Pixel coordinate grounding data:
==========

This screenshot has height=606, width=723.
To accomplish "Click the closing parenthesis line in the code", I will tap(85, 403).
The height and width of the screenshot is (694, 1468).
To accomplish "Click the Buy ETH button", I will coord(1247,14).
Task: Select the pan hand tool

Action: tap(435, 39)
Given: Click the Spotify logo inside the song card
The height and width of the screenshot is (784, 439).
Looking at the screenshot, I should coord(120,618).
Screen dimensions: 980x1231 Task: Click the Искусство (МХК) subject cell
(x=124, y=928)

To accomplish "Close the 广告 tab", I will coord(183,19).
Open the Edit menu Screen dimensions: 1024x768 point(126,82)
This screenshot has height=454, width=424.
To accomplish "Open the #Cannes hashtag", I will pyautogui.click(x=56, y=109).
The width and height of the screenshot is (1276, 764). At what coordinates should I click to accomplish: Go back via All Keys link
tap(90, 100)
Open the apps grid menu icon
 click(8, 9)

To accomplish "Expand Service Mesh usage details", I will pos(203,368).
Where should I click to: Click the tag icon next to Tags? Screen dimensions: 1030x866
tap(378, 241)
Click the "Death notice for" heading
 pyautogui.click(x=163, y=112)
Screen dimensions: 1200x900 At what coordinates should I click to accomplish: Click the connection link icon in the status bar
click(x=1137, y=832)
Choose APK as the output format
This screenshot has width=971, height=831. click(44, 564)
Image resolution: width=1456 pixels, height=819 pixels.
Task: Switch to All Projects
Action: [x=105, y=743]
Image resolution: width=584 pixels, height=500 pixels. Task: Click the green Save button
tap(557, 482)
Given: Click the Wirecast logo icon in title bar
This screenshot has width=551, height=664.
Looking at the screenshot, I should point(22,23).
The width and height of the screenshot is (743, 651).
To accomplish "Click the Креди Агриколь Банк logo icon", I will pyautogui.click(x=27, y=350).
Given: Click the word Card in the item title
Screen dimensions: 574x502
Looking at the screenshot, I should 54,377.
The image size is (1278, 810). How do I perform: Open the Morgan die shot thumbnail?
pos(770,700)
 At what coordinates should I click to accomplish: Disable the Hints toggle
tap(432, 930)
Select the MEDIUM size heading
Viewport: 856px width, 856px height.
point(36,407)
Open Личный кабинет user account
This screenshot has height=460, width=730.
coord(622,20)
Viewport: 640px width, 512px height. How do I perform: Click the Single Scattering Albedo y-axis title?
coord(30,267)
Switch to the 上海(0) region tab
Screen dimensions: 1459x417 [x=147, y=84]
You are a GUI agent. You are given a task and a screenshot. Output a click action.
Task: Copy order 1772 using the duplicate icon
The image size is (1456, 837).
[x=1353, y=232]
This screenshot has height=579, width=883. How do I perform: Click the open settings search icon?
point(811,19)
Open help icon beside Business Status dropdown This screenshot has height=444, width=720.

==========

* TASK REQUIREMENTS *
Filter the data above, keeping only lines that include the string "logo".

* SOLUTION FOR THIS EXERCISE *
Given: Click the Spotify logo inside the song card
Given: Click the Wirecast logo icon in title bar
To accomplish "Click the Креди Агриколь Банк logo icon", I will pyautogui.click(x=27, y=350).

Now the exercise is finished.